WHAT YOU HAVE TO DO = Copy each line of the records below word for word, leaving out the pictures.
.....
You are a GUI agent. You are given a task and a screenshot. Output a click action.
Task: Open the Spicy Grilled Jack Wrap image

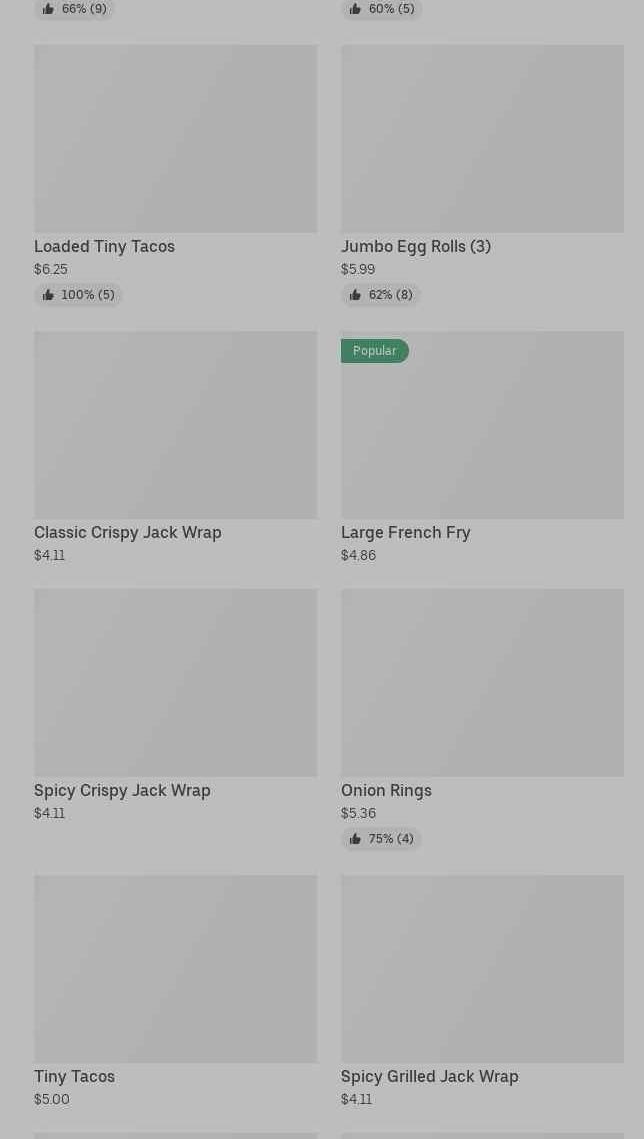pyautogui.click(x=482, y=969)
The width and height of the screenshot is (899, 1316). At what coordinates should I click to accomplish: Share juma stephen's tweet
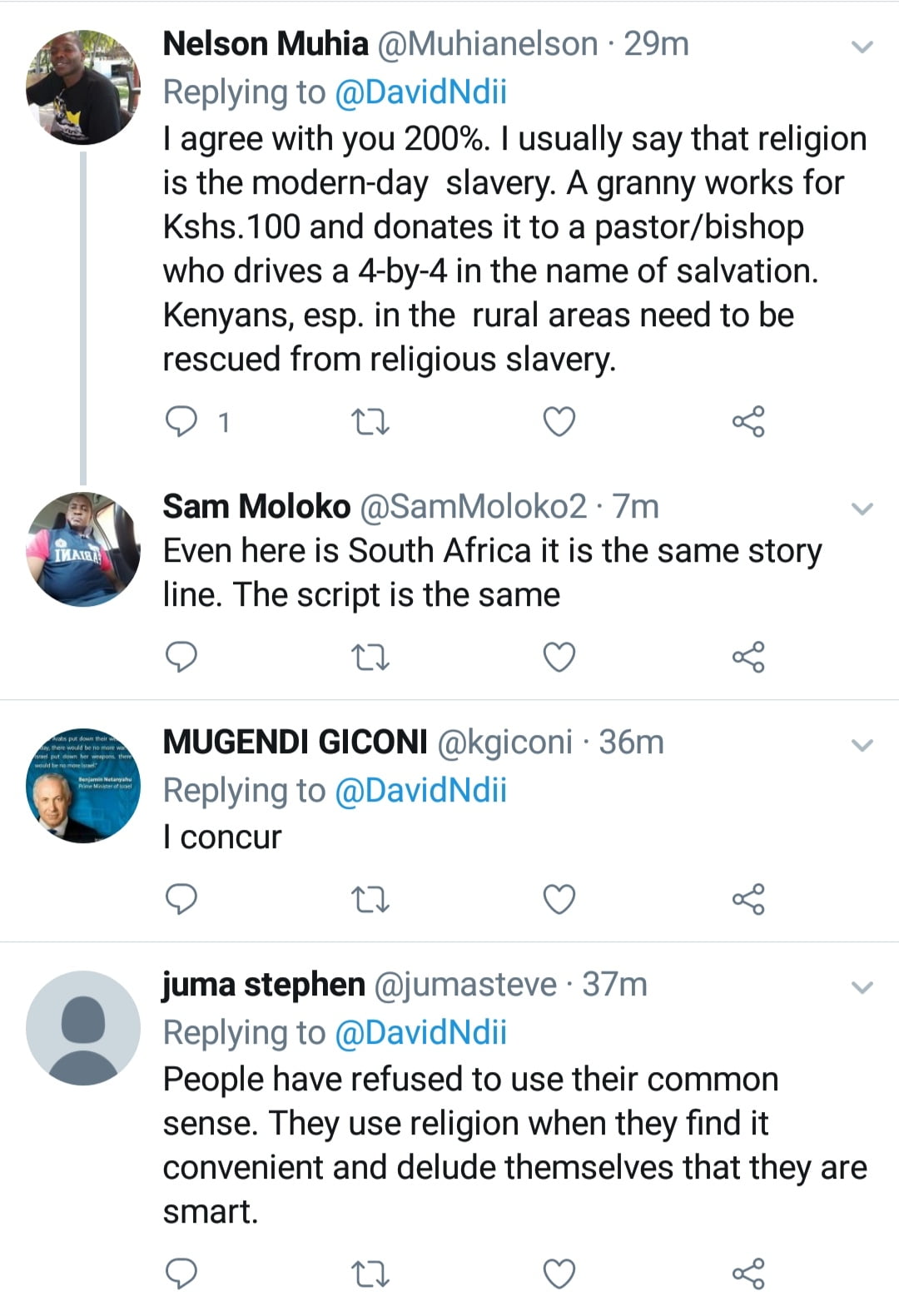748,1274
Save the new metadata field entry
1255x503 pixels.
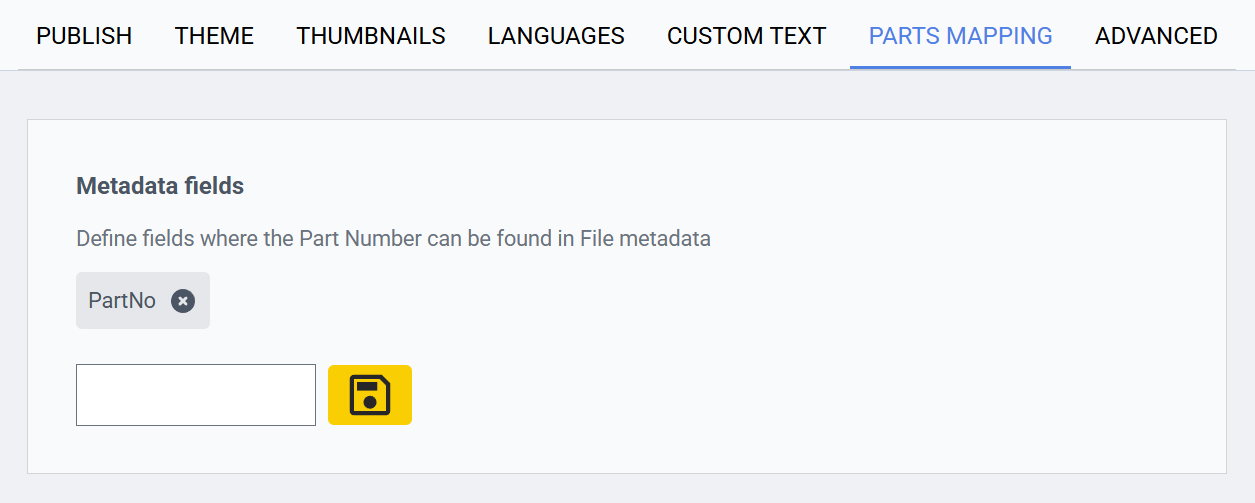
.....
ANSWER TO THE PROBLEM =
You are a GUI agent. You are given a task and a screenshot. Output a click action.
Task: Open the Spicy Grilled Jack Wrap image

pyautogui.click(x=482, y=969)
The width and height of the screenshot is (899, 1316). At what coordinates should I click to accomplish: Share juma stephen's tweet
748,1274
Save the new metadata field entry
1255x503 pixels.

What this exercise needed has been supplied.